Connie - Arboreal primates. Those are the types that spend some or most of their time in the trees, swinging from the branches. And Lewis had some new, exciting kit that could measure oxygen consumption through a mask whilst not impeding movement. But humans and apes, they seem quite different to me.

Lewis - There's always going to be a limit to how much you can infer about a specific species from a referential model. The trade off it this - to try and gain an understanding of the energetic costs experienced by these animals in the wild directly is almost impossible. It's very, very hard to even see an orangutan in the wild, let alone capture or restrain or whatever an orangutan and then put equipment on it, that's never going to happen. The natural first step towards gaining some sort of insight into the energetics of their movements up in the trees is to work with a tractable model. Very obviously, the most tractable model for this situation is a human being and that's why I turned to our own species, if you like, to try and get some insight into these wonderful arboreal animals.

Connie - So what sort of people would you use to simulate them? Well, parkour athletes of course.

Lewis - They're basically street gymnasts who like to use, typically, the urban environment to move around with and they'll practice, and practice, and practice moving around certain routes within their environment, within their urban habitat. It's acrobatic and very impressive to watch. It's quite a new sport, but it's fairly hip and happening as it were, and so we thought these would be the people that could best emulate a tree dwelling primate.

Conne - I like the idea of anyone who actually practices parkour listening to us trying to talk about it in a hip and happening way!

Lewis - Indeed.

Connie - Potentially cringing.

Lewis - Yes - my apologies to all those parkour athletes out there.

Connie - So what were you getting these guys to do; what were they doing to mimic apes?

Lewis - We created several scenarios that were simulating a forest environment. It didn't look like a forest but it created situations somewhat akin to what arboreal primates will face, and then were able to measure the energy expenditure of these parkour athletes.

Connie - Pole swinging, rope climbing, high level jumps. Lewis and his team created a veritable assault course for the athletes with the idea that these are big apes on sparse diets, and they are probably looking to use as little energy as possible.

Lewis - They're moving through the trees and they come to a gap in the canopy, and basically they've got three options. One is to jump the gap, another one is to sway the tree they're on and bend it across the gap and the third one, which is the most simplest in a sense, is to climb down the tree they're on, walk across the canopy floor and climb up the next tree. What we found was that something like an order of magnitude more energy for them to climb down a tree, walk across a forest floor and climb up the next tree than if they find some way to bridge that gap staying up in the trees. We can infer from that that they're not going to want to lose height unless they've got to.

Connie - Well sure. I'd rather take the path of least resistance too. But where does this sort of information fit into the bigger picture?

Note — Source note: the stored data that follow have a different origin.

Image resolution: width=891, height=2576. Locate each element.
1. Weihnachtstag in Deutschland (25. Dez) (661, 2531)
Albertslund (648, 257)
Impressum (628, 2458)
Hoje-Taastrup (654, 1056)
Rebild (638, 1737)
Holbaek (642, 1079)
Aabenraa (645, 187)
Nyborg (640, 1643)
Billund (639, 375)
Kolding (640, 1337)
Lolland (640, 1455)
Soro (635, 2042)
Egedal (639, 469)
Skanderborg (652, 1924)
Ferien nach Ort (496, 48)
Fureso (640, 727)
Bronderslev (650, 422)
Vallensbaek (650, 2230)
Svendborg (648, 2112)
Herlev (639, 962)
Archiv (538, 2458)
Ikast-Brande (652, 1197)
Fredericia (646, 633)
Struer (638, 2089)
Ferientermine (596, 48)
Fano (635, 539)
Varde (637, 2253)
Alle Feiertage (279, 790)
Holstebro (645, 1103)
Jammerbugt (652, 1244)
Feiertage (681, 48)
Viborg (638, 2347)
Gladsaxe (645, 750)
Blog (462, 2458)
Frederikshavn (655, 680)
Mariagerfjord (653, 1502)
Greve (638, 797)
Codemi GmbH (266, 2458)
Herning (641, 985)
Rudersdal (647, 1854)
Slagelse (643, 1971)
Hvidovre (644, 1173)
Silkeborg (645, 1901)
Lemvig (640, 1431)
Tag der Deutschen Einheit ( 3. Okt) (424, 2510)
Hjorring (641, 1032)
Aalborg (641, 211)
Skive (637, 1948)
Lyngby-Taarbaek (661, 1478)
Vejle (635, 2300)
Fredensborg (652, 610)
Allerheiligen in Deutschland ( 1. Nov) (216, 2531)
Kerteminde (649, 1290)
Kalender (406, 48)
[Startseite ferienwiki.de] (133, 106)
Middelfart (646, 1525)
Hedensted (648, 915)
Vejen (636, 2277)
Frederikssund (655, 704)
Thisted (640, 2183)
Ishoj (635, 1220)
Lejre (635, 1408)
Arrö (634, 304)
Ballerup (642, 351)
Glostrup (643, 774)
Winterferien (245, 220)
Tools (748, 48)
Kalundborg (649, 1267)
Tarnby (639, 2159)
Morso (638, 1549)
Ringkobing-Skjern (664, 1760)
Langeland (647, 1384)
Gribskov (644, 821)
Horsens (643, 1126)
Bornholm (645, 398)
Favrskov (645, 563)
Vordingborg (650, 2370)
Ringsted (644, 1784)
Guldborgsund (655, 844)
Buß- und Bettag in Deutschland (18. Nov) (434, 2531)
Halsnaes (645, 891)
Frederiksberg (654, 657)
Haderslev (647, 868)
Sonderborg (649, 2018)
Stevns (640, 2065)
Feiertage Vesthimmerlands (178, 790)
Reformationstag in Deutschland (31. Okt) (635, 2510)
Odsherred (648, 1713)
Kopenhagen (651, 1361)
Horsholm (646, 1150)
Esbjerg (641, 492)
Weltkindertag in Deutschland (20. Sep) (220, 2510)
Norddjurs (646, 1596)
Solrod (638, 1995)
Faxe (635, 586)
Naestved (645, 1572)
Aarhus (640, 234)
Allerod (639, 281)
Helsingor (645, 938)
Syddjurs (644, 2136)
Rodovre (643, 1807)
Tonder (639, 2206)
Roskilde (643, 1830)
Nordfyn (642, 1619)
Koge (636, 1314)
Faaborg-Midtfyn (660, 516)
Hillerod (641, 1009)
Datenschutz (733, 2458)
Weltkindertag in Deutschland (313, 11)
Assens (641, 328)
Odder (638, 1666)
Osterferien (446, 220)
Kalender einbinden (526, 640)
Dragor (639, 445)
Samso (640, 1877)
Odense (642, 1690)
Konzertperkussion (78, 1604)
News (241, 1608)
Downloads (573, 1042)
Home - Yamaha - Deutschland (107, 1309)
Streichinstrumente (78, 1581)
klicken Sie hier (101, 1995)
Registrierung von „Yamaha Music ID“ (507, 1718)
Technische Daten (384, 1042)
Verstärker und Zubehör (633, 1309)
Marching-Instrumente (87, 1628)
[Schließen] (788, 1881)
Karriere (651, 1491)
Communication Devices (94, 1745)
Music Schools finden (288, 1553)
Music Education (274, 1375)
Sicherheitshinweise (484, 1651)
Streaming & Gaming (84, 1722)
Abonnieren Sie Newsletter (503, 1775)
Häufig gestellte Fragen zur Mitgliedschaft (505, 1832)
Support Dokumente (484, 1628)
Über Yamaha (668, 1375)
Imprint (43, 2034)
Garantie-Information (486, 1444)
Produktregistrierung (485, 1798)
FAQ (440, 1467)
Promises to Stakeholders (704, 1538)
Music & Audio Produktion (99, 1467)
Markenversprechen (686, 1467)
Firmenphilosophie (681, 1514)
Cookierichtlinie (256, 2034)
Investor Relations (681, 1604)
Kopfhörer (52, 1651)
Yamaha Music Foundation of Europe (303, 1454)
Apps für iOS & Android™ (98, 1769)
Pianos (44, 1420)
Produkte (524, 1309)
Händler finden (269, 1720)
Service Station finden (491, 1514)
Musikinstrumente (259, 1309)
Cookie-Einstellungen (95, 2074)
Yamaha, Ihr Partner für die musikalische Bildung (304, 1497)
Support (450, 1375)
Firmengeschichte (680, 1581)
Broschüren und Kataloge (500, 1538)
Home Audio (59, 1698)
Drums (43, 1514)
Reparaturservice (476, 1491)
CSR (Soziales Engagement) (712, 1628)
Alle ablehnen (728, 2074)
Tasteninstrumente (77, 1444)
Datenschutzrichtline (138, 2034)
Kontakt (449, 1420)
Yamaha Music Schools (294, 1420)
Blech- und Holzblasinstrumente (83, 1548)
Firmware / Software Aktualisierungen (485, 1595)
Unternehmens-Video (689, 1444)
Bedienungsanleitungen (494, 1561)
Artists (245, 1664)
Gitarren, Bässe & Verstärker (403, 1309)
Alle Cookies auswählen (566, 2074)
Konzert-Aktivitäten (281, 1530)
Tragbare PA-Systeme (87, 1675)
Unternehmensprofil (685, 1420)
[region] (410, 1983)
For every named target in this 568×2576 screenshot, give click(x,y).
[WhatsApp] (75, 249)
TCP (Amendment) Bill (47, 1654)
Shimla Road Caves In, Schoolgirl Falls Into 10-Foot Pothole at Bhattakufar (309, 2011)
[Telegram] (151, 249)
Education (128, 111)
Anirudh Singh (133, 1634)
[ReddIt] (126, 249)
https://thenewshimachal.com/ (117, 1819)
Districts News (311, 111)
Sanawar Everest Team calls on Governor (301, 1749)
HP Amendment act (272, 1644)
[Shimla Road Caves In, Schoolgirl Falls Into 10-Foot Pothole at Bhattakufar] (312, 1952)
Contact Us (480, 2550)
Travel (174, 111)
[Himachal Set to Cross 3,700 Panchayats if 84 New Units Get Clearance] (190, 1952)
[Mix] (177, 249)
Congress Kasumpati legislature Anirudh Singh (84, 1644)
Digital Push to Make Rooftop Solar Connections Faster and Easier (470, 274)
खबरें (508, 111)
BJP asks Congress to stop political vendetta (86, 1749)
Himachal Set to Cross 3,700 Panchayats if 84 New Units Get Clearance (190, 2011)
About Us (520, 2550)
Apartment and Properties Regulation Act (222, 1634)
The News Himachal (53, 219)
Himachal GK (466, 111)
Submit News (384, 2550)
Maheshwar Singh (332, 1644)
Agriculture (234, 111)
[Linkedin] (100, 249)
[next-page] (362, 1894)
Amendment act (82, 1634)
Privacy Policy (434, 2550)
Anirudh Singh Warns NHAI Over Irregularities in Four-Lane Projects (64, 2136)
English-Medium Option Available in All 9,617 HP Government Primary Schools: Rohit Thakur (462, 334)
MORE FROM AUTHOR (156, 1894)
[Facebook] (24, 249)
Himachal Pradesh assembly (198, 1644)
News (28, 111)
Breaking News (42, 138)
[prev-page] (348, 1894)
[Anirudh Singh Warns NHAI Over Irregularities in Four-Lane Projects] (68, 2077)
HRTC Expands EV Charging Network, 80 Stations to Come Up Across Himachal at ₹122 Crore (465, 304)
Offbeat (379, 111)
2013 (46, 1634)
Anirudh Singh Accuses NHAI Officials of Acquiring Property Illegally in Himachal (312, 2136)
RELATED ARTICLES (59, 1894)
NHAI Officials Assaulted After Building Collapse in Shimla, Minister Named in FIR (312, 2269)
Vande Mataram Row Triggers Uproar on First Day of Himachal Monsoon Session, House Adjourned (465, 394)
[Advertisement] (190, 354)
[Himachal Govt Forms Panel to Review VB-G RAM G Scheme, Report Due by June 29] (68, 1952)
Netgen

Lewis - We need to go further now in looking at how an arboreal ape's total daily energy budget is split between its background costs just to exist, and it's costs to move, the costs to digest its food and then we can have a better idea about how their environments affect their energy expenditure, which of course drives how much food they need to eat. And then, in turn, we can have an idea about how their changing environment, so either indirectly due to climate change or more directly due to tree felling, how environmental change will affect their energy costs.

So it's likely there is a breakpoint in terms of how much more energy they can can be expending, for example going up and down trees because the gaps in the tree canopy have become bigger or the only trees around are too small to climb across easily, but there's not going to be enough fruits available to service that energy cost. Where that point is I certainly couldn't say but I think it's reasonable to suggest that it may not be too far off.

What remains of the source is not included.